EXERCISE OBJECTIVE - Copy the part that starts with the line containing "The width and height of the screenshot is (705, 537)." and ends with the line containing "type-cell: long double is", putting "screen capture" in place of "screenshot" and keeping everything else the same. Leave the pictures out.

RECORDS TO USE -
--- START ---

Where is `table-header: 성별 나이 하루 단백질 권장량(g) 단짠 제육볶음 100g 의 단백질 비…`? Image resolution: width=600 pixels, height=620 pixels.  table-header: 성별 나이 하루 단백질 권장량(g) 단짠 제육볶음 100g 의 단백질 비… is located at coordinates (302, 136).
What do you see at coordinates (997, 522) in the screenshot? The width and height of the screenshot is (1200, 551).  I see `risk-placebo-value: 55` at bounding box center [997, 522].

--- END ---
--- START ---

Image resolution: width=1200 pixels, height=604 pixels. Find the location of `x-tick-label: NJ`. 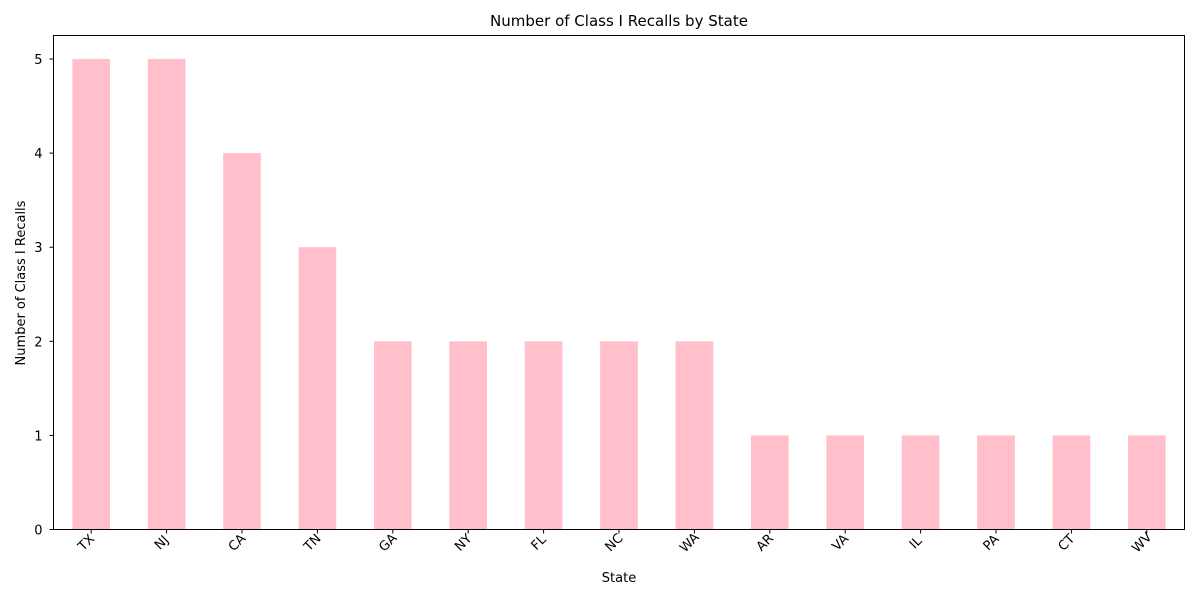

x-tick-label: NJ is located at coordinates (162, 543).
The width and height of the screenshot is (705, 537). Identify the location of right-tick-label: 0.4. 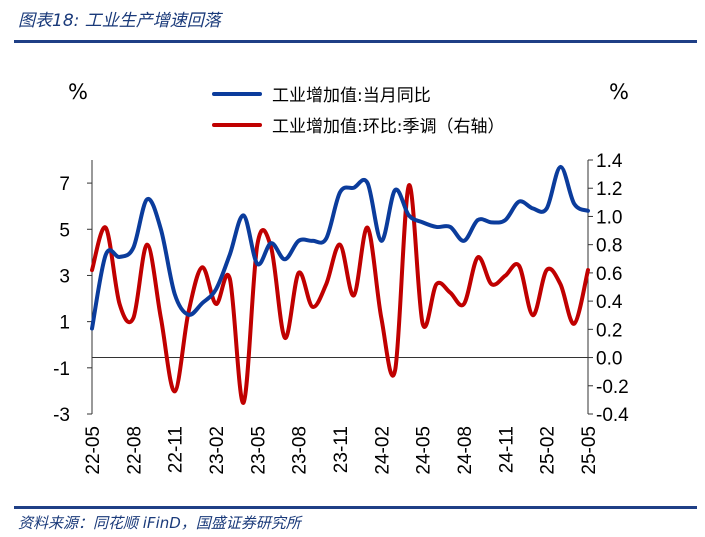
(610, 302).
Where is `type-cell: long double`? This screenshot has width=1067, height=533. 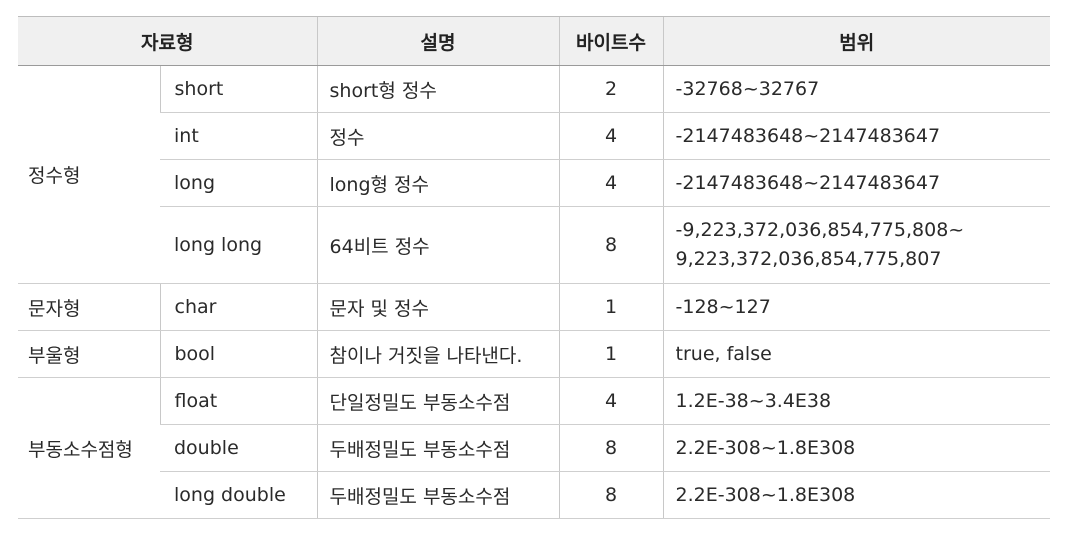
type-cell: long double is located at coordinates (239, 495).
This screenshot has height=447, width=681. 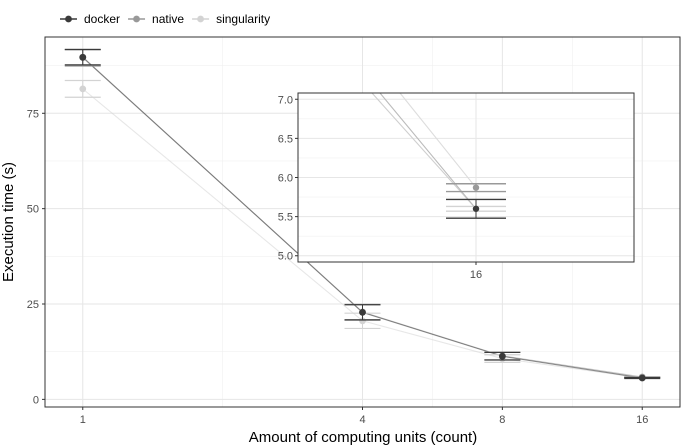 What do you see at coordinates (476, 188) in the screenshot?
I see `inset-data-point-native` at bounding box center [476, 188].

--- END ---
--- START ---

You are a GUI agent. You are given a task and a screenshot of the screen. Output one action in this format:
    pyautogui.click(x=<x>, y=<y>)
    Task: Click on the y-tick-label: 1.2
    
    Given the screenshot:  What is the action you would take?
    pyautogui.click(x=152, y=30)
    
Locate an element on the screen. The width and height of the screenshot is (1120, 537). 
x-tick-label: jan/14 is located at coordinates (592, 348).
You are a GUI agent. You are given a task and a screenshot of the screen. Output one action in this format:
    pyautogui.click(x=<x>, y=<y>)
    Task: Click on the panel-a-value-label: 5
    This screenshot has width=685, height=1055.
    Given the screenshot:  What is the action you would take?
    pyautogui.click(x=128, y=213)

--- END ---

RESULT OF THE EXERCISE -
The width and height of the screen capture is (705, 537). Identify the location of right-tick-label: 0.4. 
(610, 302).
Where is `type-cell: long double`? This screen capture has width=1067, height=533. 
type-cell: long double is located at coordinates (239, 495).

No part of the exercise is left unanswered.